On my Mac, I use Growl all the time. Especially using the CLI tool growlnotify to notify me from my scripts. Recent versions of Gnome use libnotify to display notifications similarly to Growl.

I couldn’t find a CLI tool, so I wrote one. The Python API is very handy and easy to understand, but hardly documented at all. Thanks to these people for giving me a jump start.

I tried to make the parameters similar to that of growlnotify… Mostly out of laziness.

Anyway… Here it is. pynotify

Comments

Comment from Stefan
Time September 13, 2007 at 6:28 pm

Hey there,

I like the idea of this tool a lot, but I’m having a (probably stupid) issue. I’m not familiar with python, but it seems that the call to init() in send_notification(config) doesn’t point anywhere.

Consequently, the script is failing with the following stack trace:

Traceback (most recent call last):
File “/usr/bin/pynotify”, line 72, in
main()
File “/usr/bin/pynotify”, line 66, in main
send_notification(config)
File “/usr/bin/pynotify”, line 7, in send_notification
init(config['appName'])
NameError: global name ‘init’ is not defined

Am I missing something, or was this an omission from the code?

Comment from fungus
Time September 13, 2007 at 7:34 pm

init() is a function call inside the pynotify library.

from pynotify import *
says to import everything in the module into the current namespace. If the import of pynotify didn’t fail, then there is a problem with the module itself.

Perhaps an incompatible version… I am not sure exactly.

Comment from Stefan
Time September 13, 2007 at 8:07 pm

Forgive my ignorance of Python on this one.

“from pynotify import *”
This imports everything in the current script into the current namespace? (I only ask because I’ve seen pynotify and python-notify used interchangably, does this refer to your pynotify or the python-notify bindings?). Granted, it wouldn’t make much sense to have a file import its own header, but I don’t know Python. Maybe it’s funky.
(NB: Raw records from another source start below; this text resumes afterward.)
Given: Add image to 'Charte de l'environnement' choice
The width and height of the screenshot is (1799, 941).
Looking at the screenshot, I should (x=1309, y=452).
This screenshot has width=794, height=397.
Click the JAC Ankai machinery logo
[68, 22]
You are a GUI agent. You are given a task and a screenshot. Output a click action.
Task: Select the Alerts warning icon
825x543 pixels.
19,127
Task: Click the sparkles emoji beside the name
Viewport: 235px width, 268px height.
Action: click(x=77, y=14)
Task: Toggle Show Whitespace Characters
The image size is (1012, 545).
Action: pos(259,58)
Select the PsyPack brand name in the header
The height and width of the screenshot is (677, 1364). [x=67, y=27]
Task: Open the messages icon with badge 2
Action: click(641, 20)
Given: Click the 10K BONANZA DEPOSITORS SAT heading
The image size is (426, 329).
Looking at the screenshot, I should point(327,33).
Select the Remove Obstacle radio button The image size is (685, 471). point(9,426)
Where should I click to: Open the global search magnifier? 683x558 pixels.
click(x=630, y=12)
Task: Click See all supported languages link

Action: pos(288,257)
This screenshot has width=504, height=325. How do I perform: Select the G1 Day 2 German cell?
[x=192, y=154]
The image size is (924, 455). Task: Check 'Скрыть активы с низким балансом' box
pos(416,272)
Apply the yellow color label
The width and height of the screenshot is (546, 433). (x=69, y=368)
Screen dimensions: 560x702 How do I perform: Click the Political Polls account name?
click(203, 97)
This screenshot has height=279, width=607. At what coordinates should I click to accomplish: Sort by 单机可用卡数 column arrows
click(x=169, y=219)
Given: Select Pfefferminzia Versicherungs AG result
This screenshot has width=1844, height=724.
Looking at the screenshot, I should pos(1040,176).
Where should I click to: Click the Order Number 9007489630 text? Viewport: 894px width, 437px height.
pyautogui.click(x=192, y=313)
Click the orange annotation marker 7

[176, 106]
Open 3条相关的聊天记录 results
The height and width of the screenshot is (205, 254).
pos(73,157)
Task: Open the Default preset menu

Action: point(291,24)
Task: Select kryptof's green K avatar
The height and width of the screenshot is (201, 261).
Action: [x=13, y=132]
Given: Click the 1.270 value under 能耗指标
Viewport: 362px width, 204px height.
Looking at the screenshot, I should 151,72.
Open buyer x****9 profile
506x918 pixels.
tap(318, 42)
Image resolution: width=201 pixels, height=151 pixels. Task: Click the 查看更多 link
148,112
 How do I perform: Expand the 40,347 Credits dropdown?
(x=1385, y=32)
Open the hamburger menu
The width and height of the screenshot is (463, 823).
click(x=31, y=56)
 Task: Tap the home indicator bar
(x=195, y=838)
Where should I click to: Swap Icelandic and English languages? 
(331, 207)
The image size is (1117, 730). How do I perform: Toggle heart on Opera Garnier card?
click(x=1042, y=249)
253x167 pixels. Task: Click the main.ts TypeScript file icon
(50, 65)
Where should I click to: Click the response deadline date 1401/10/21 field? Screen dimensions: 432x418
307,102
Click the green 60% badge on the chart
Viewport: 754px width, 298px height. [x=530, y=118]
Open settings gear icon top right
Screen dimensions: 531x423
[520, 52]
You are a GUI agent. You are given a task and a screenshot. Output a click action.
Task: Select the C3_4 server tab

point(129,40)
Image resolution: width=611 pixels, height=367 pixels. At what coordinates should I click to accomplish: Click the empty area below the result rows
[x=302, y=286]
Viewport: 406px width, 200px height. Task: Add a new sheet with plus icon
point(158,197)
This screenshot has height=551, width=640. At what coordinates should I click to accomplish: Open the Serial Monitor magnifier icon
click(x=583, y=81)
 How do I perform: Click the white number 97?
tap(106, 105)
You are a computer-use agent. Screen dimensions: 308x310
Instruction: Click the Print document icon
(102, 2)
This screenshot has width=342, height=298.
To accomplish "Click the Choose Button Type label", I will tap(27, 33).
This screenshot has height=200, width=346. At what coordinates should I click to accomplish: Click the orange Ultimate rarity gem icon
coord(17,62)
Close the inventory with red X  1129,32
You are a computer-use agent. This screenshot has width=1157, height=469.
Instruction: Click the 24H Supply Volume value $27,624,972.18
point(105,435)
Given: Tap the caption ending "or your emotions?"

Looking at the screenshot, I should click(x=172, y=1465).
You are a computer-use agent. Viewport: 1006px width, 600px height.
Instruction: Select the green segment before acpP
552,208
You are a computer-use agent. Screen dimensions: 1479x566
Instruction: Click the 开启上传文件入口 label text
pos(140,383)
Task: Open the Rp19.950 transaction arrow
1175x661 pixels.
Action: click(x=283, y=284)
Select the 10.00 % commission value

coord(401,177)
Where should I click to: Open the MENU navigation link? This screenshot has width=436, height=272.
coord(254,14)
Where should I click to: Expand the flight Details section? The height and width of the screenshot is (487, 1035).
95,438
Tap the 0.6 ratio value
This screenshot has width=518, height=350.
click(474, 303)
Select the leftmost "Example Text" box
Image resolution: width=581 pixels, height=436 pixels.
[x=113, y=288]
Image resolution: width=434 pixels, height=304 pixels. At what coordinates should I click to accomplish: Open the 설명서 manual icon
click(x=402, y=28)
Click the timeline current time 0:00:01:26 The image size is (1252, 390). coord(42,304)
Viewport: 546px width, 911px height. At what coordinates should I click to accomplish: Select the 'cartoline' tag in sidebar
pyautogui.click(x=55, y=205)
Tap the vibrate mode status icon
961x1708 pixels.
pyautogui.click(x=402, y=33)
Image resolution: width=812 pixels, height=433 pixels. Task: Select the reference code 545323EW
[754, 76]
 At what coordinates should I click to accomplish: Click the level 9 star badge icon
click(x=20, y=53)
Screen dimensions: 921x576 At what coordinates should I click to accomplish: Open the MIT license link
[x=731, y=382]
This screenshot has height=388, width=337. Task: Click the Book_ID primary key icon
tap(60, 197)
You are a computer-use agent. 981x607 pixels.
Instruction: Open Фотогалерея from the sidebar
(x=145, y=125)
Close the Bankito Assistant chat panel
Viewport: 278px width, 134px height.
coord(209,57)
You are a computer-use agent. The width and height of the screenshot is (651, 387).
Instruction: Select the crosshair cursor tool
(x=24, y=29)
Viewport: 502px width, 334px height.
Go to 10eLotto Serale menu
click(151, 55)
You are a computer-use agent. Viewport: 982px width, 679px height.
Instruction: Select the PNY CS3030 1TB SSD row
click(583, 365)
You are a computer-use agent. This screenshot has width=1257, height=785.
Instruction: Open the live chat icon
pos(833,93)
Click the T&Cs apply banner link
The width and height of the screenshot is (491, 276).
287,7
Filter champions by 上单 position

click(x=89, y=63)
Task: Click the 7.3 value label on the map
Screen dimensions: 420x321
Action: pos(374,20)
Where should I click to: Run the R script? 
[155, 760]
If init() refers to a function defined inside *your* pynotify code, then the problem seems to be that init() is not defined anywhere in the file you provided. The only functions I see are send_notification(), usage(), and main().

If init() is coming from python-notify, then I can think of two possible issues. One is that I have an incompatible version (praytell what version you built this on?)

The second is that I have your script located in a place where it cannot find the pynotify library. Must your script be located in a specific places in the file system in order to function?

Thanks,
-Stefan

Comment from Stefan
Time September 13, 2007 at 8:09 pm

Update: I changed the line “from pynotify import *” to “from pynotify import init” and the import immediately fails.

That seems like it could be a problem.

Comment from Oshu
Time September 25, 2007 at 9:34 am

Stefan, I use it like this:

import pynotify

pynotify.init(”my program”)
n = pynotify.Notification(”Title”, “body”, “gtk.STOCK_INFO”)
n.set_urgency(pynotify.URGENCY_NORMAL)
n.set_timeout(pynotify.EXPIRES_NEVER)
n.show()

Comment from Américo Dias
Time February 9, 2008 at 9:04 pm

I have this problem too!

Comment from chess board
Time February 24, 2009 at 6:17 am

Using the CLI tool growl notify to notify me from my scripts. Recent versions of Gnome use lib notify to display notifications similarly to Growl.A PI is very handy and easy to understand, but hardly documented at all.so thanks for informative blog.really interesting i want to use this and i will try so i appreciate to your efforts.

Comment from Marius Scurtescu
Time February 26, 2009 at 11:50 pm

On debian based system there is a similar command line tool called notify-send, it is in the libnotify-bin package.